Consigna A :: Según el texto sobre la educación, ¿en qué se transforma la escuela pública?
Consigna B :: Continúa el texto sobre la educación a partir del punto en que termina.

Documento fuente ::
== == ==

La forma del agua
Con cada cambio de
gobierno se propone un nuevo sistema educativo en el que cristaliza su ideario,
su visión del país y su proyecto de futuro.
Con cada cambio de gobierno se propone un nuevo sistema
educativo en el que cristaliza su ideario, su visión del país y su proyecto de
futuro. Sus frases hechas y su modelo de economía. Así, algunos planes
educativos parecen diseñados por cofrades; otros se empeñan en importar
experimentos árticos y pizarras electrónicas; algunos desprestigian la memoria;
otros se suben a una tarima para elogiar autoridad y esfuerzo por encima del
juego o la creatividad. En este marasmo me gustaría compartir algunas preguntas
porque en las aulas se concentran, como el rayo a través de la lupa, las
contradicciones de la sociedad en que vivimos: las violencias, expresadas como
desigualdad y como rencor frente a las desigualdades, y también la
hiperprotección, las burbujas y los cuartos acolchados que aspiran a atenuar
esas violencias.
En la práctica docente se
activan nuestras contradicciones respecto a lo particular y lo común, y se
plantea la duda sobre si la educación debería personalizarse según las
necesidades del alumnado (¿clientes?), su capacidad y su esfuerzo, o debería
garantizarse un término medio a partir del cual unos escalen y otros busquen
autónomamente listones más sublimes. En el ámbito educativo se radicalizan las
diferencias de clase: ciertas familias pagan profesores particulares o viajes
para aprender idiomas, frente a otras cuya prole llega al aula cansada o hambrienta,
y no logra comprender la teoría de conjuntos. La escuela pública se transforma
en un nido asistencial mientras la brecha de la desigualdad se agranda en las
universidades privadas del emprendimiento, los foros de debate, el liderazgo y
las consultas online. En el ámbito educativo se radicalizan las diferencias
innatas —el coeficiente intelectual— y las adquiridas —una determinada
predisposición al conocimiento y la cultura—: el género se coloca a los dos
lados de la ecuación.

== == ==

Datos mostrados ::
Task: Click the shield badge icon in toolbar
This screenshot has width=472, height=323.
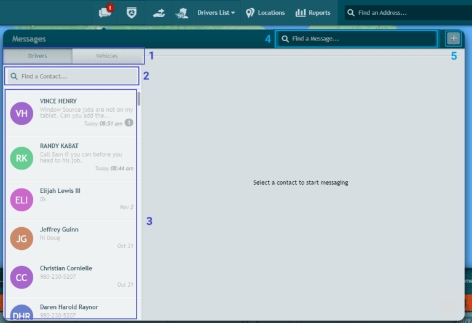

== == ==

Resultado del ejercicio A :: En un nido asistencial.

Resultado del ejercicio B ::
Pero ¿cuál es la
finalidad última de las escuelas, institutos y universidades? ¿Formar una
ciudadanía resiliente capaz de responder a las exigencias de un mercado laboral
en transformación por efecto de las crisis capitalistas o la robótica?, ¿o
acaso la finalidad de las escuelas pasaría más bien por desarrollar el sentido
crítico de un alumnado que, con su mirada resistente, formule propuestas para
la construcción de una sociedad y un mundo mejores? Ahí radica el dilema entre
las finanzas o el latín en los planes curriculares. Pantallas líquidas o
caligrafía. Cuentos de hadas censurados o potenciación de estrategias de
lectura crítica. Historia o actualidad. Patinaje o buceo. A menudo las opciones
se excluyen, y hemos de decidir si queremos ser el agua que se adapta al
recipiente o transformarnos en torrentera que redibuje el cauce. Pensar si nos
gusta el recipiente y si apoyamos un modelo adaptativo o transformador. Decidir
si todo lo transformador se vincula a la innovación tecnológica y si queremos
criaturas que acaricien vacas en el campo o criaturas que, como escribe
Remedios Zafra, intenten ampliar la imagen de una vaca deslizando los dedos
sobre el vidrio de la ventanilla de un coche. Sería tan estúpido desechar
ciertas innovaciones como excluir de la educación métodos analógicos
irrenunciables.
Hablo, por supuesto,
desde la perspectiva de una enseñanza pública donde el profesorado reciba
salarios que dignifiquen su oficio en una sociedad que seguirá siendo
capitalista ad nauseam: las reformas educativas y los nuevos planes curriculares
apuntan en esa dirección.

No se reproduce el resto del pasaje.